ST 2110-21	Traffic Shaping for Video.
ST 2110-22	Constant Bit-Rate Compressed Video.
RP 2110-23	Single Video Transport split over Multiple Streams.
RP 2110-24	Special Considerations for SD Video.
RP 2110-25	Measurement Practices.
ST 2110-30	PCM Digital Audio.
ST 2110-31	AES-3 Transport.
ST 2110-40	SDI Ancillary Data transport.
ST 2110-41	Fast Metadata Transport.
ST 2110-42	Fast Metadata Formatting.
ST 2110-43	Transport of Timed Text Captions and Subtitles.

SMPTE standards are generally free of any patent encumbrance. That is not to say there are no patents involved, but they are very rare compared with ISO and MPEG standards for example.

Useful Standards From Other Organisations

To judge any standard to be incomplete on its own is unreasonable. None of the standards we routinely use exist in isolation. Combining standards from different organisations is often necessary. This is evident when you read the ST 2110 overview document (OV 2110-0). Standards are constantly evolving as their working groups discover shortcomings. These are then addressed and the standards are republished with enhancements.

SMPTE manages many other standards that we also need. Other organisations such as AMWA look after NMOS which supplements ST 2110. Precise timing is based on work by IEEE and ISO contributes MPEG and JPEG based video coding tools. Additional help comes from the EBU, IETF and W3C.

Standards bodies don't compete with each other. In fact, they collaborate very closely and share their expertise through liaisons at the working group level. Each standards body has a unique pool of experienced engineers and scientists who specialise in a particular area.

The Networked Media Open Specifications (NMOS) add discoverability, registering of devices, connection and metadata management within the ST 2110 network.

The video and audio formats are not hardwired. Different image sizes and frame-rates including HD and UHD can be supported.

Part 22 describes how to use other video codecs to compress the media. Part 31 supports arbitrary compressed audio formats carried as AES-3 data payloads.

Separated Elementary Streams

The ST 2110 standard mandates that all the elementary streams are de-embedded and delivered individually. This is useful within a production environment. The content is assembled into RTP packets that are time-stamped and synchronised to a precise system-wide clock.

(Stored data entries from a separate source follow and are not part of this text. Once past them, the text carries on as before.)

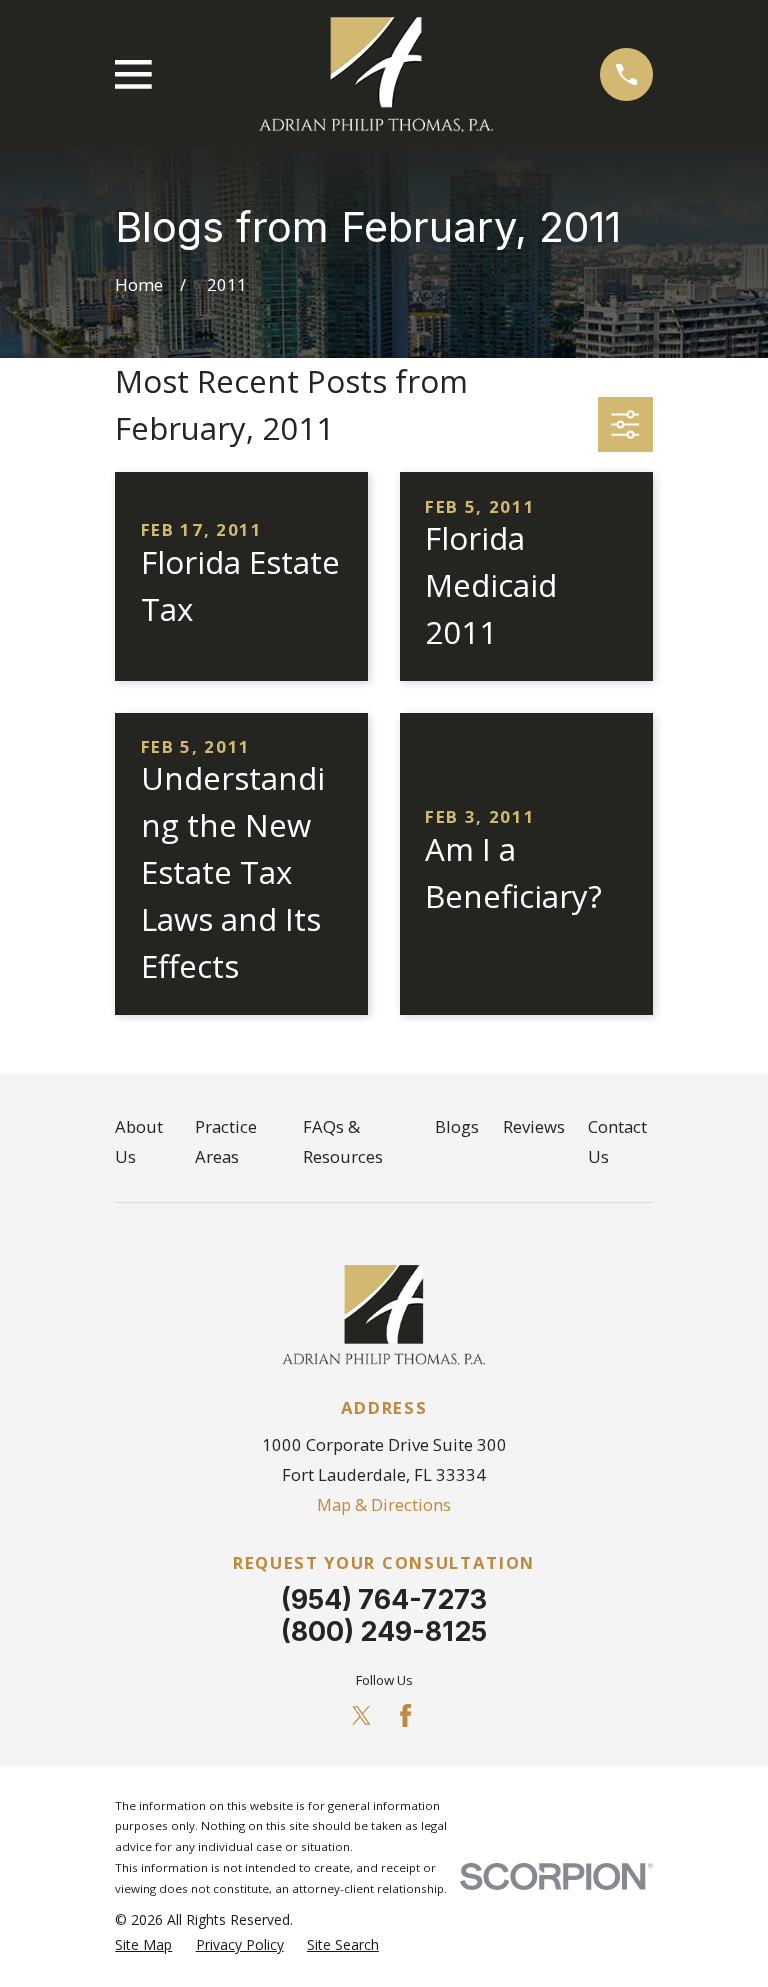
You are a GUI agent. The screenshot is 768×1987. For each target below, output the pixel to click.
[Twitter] (361, 1715)
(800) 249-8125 (384, 1631)
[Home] (376, 75)
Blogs (457, 1126)
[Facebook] (405, 1715)
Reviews (534, 1126)
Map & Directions (384, 1504)
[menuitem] (143, 1944)
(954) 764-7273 (384, 1599)
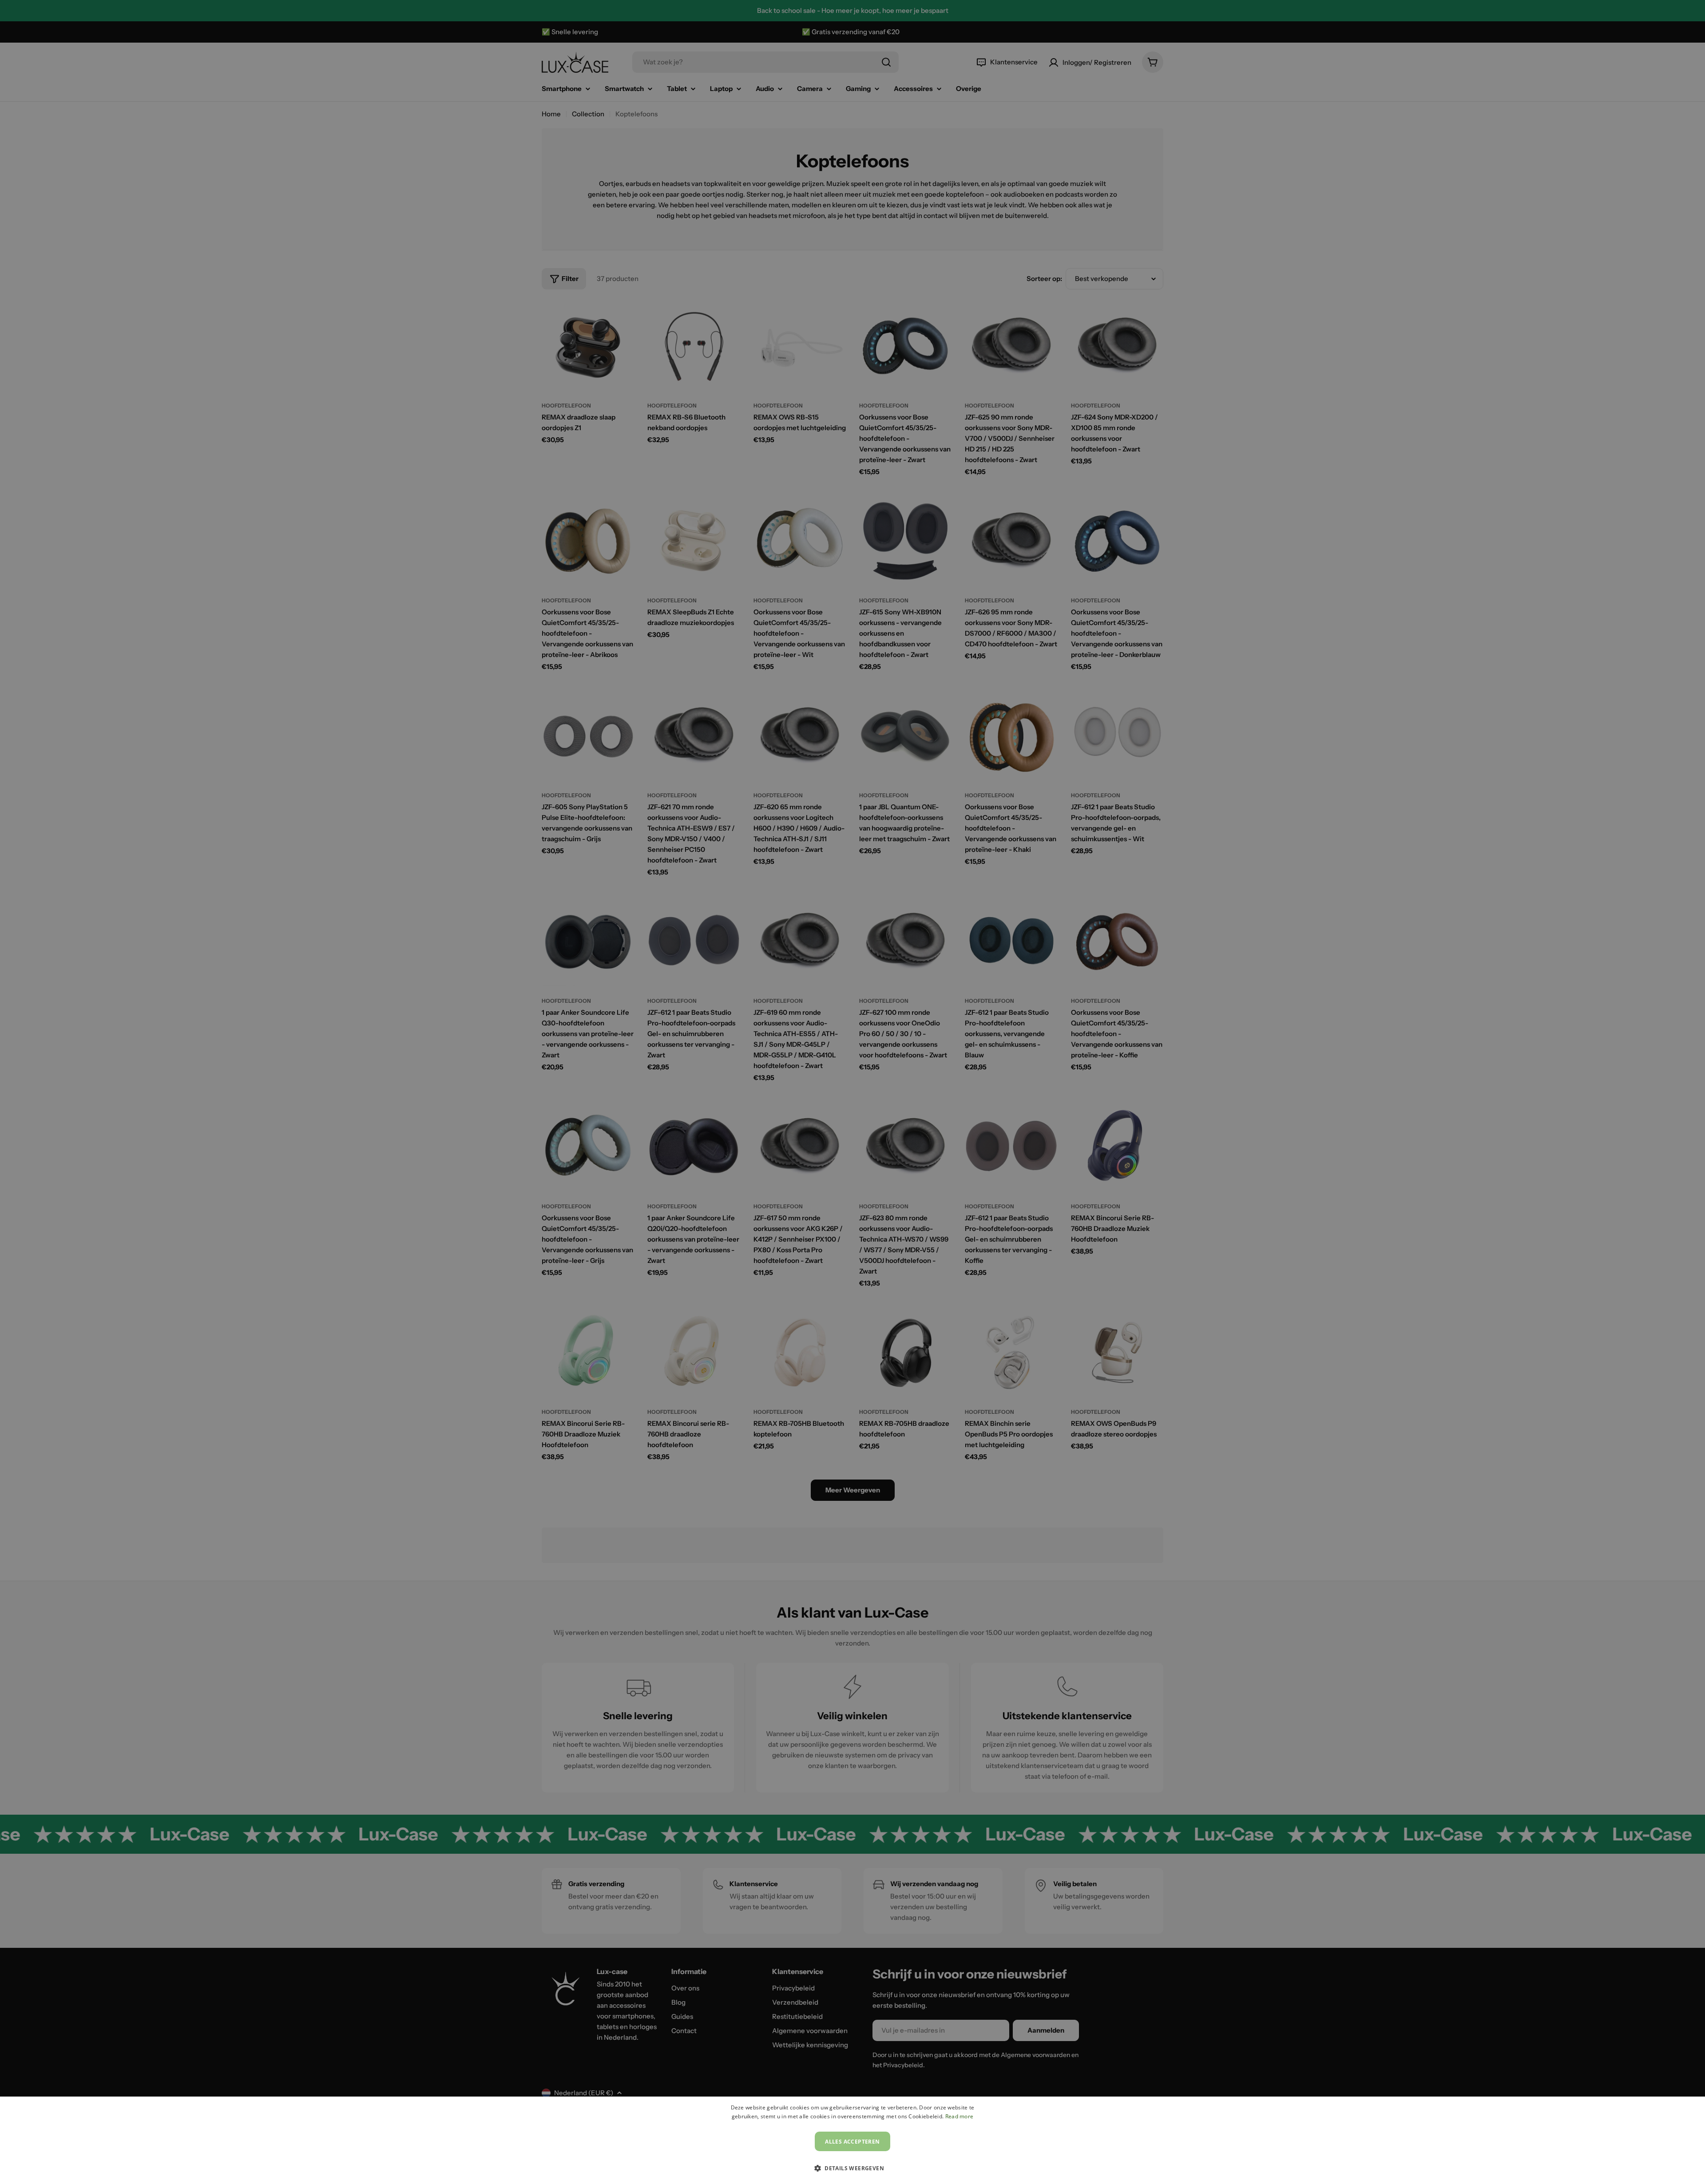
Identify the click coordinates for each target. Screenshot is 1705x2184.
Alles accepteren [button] (852, 2141)
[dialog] (852, 2140)
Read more (959, 2116)
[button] (852, 2168)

Each stream is delivered to a different IP address. Arguably, this is very wasteful of IP addresses which may be at a premium depending on your sub-net class. They might also need to be mapped to the same physical destination hardware device which may be awkward when using DNS.

By default, the RTP protocol can use any IP port number between 16384 and 32767. Technical details for IP port number configuration in an ST 2110 context are hard to find. This is something that the working groups could address at some point to avoid the need for using so many IP addresses.

Transport Protocol

The networking uses the IETF Real Time Transport Protocol (RTP) with the packets delivered via UDP. The UDP protocol reduces latency because there is no buffering. TCP would be unsuitable in this context. There is no handshake protocol with UDP, so dropped or out of sequence packets might be lost.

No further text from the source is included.